Pendant ce temps... Fein affirme sa suprématie avec sa gamme historique de perceuses magnétiques KBM dont les fonctionnalités sont régulièrement améliorées : dès juin, quatre nouvelles machines seront ainsi dotées d’un clavier de commande tactile Videotouch. Mieux, assurant son rôle de leader, le fabricant allemand retravaille aujourd’hui son positionnement pour donner un accès plus large à sa ligne KBM, avec prix marché qui diminuera d’environ 20% sur la nouvelle gamme sortant en juin, tout en tirant le marché du milieu de gamme vers le haut avec ses lignes KBB issues du rachat en 2011 de l’Américain Jancy. Ces machines KBB, d’un coût inférieur de 30 à 35% aux perceuses premium mais placées au-dessus du prix moyen du milieu de gamme, donneront la possibilité aux professionnels d’acquérir des machines d’une technicité garantie Fein mais aux performances légèrement revues à la baisse par rapport aux KBM pour répondre aux exigences de travaux moins intensifs.

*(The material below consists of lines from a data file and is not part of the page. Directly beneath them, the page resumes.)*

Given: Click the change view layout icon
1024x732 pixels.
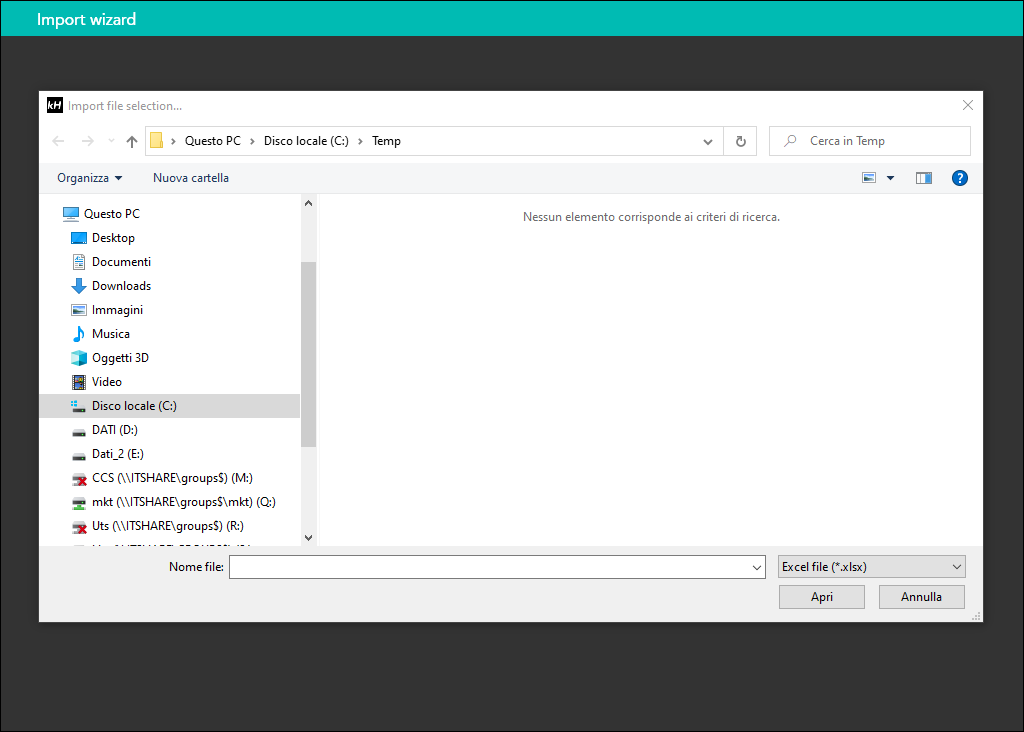Looking at the screenshot, I should tap(869, 178).
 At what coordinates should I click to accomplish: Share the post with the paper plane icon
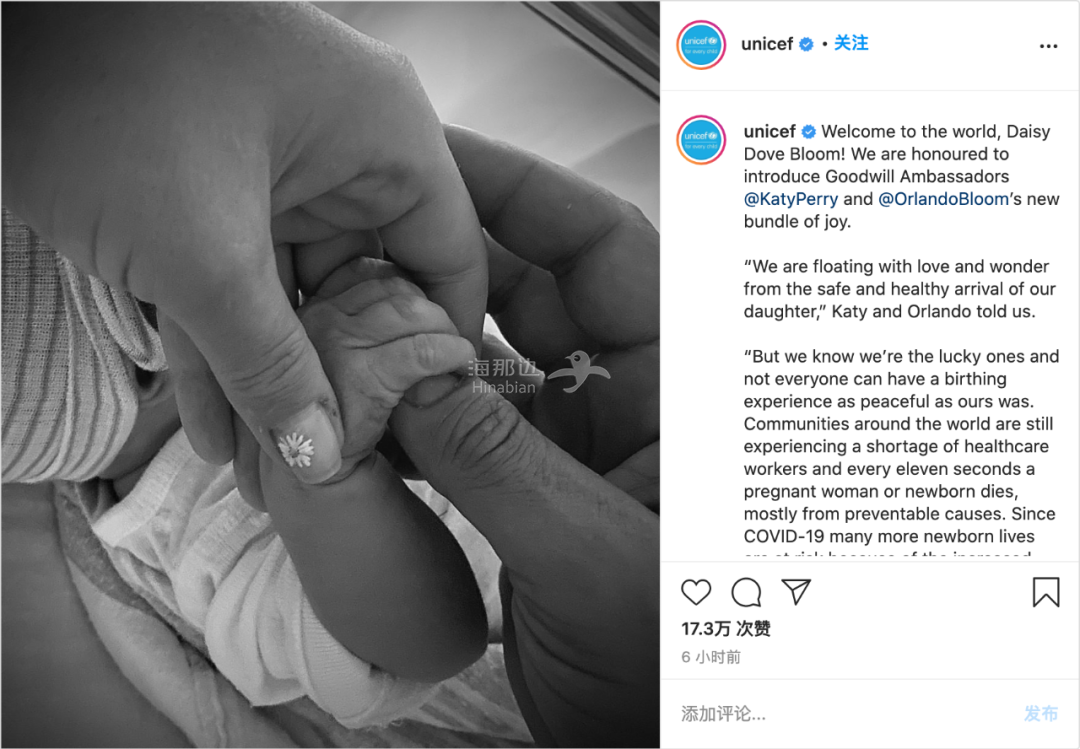pos(796,591)
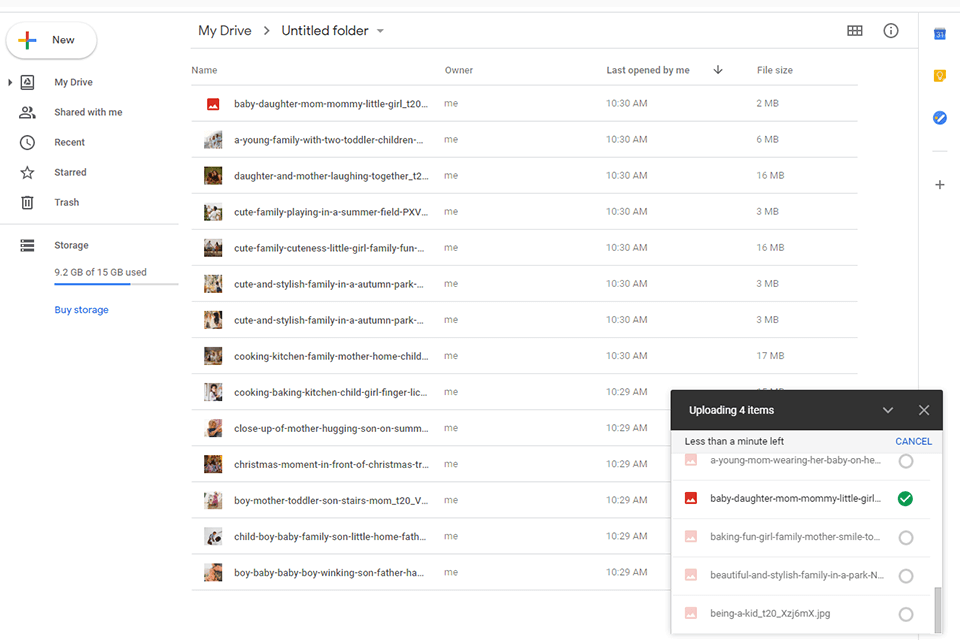Open Google Keep side panel icon
Viewport: 960px width, 640px height.
pyautogui.click(x=940, y=76)
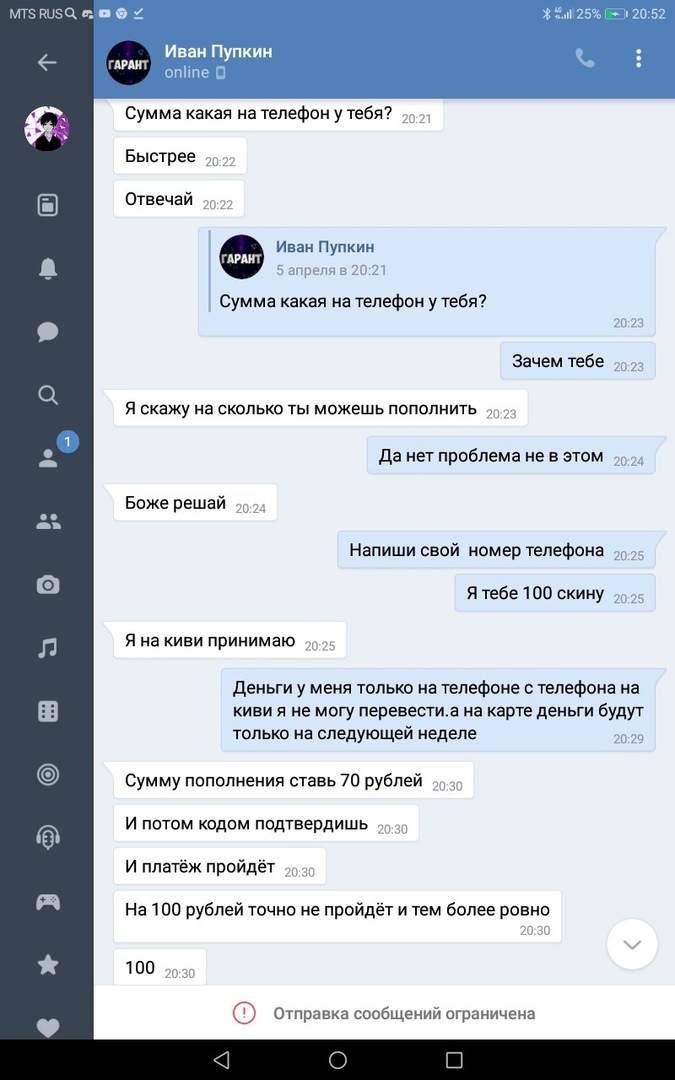
Task: Open friends icon with badge 1
Action: (x=48, y=458)
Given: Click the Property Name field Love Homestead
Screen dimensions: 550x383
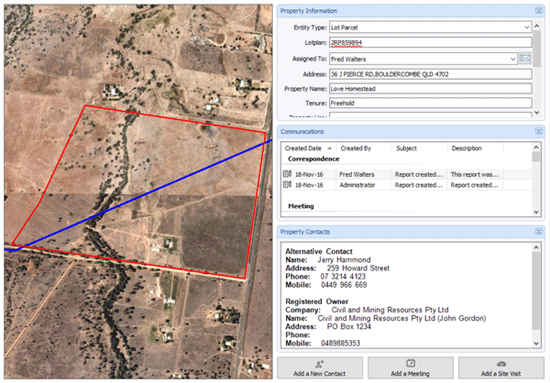Looking at the screenshot, I should 430,89.
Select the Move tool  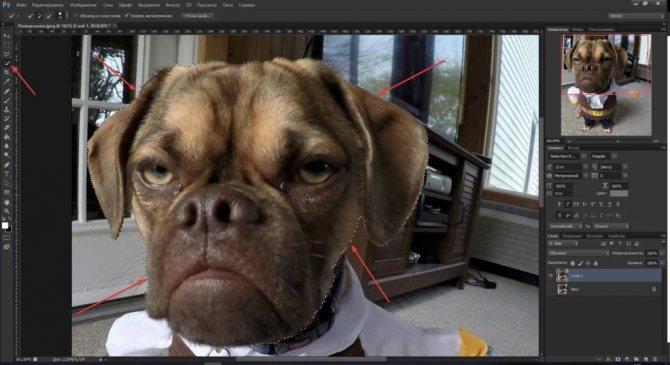pyautogui.click(x=6, y=36)
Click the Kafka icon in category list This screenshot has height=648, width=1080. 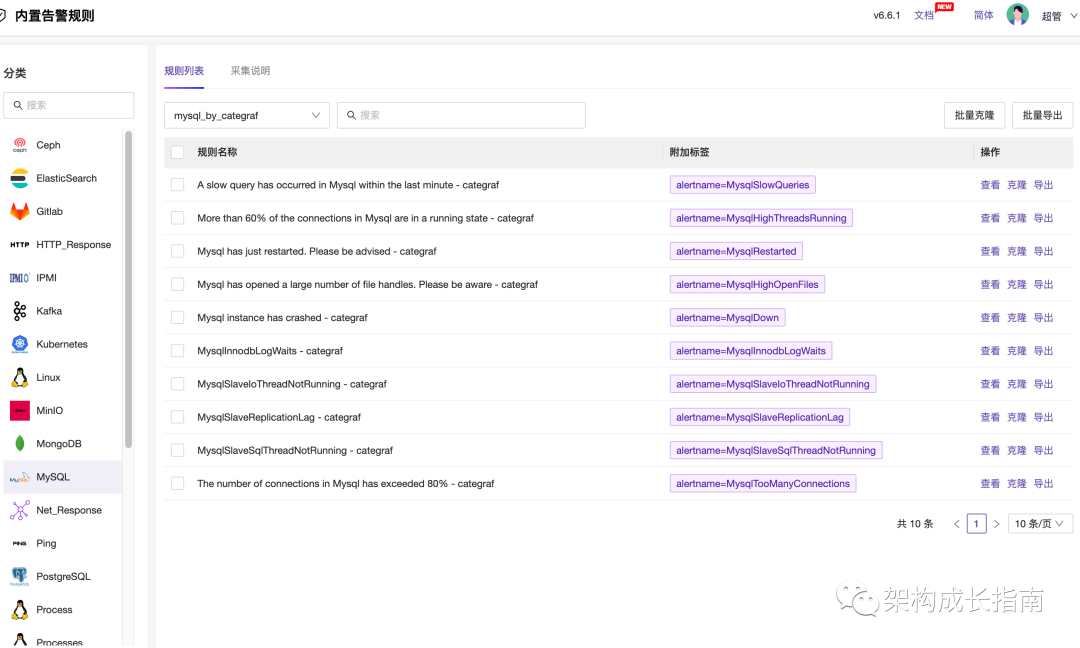[20, 311]
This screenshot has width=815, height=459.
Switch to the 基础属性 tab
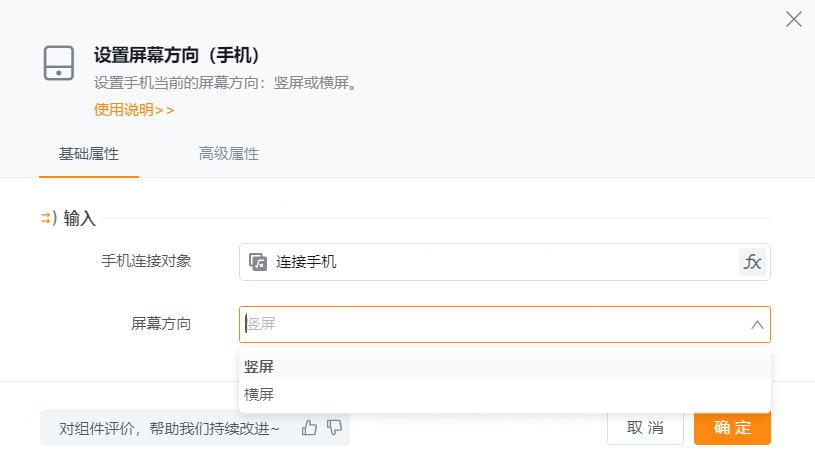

Loin de rester dans sa tour d’ivoire, Fein sait évoluer, la preuve, s’il en faut, que le leader incontesté du marché n’a pas l’intention de se laisser bousculer par l’appétit grandissant de concurrents positionnés sur le milieu de gamme, qui selon les estimations des uns et des autres, tiendraient 20% des volumes du marché, pas plus qu’il ne se laisse impressionner par les revendeurs de produits asiatiques dont les parts de marché en volume avoisineraient les 50 %...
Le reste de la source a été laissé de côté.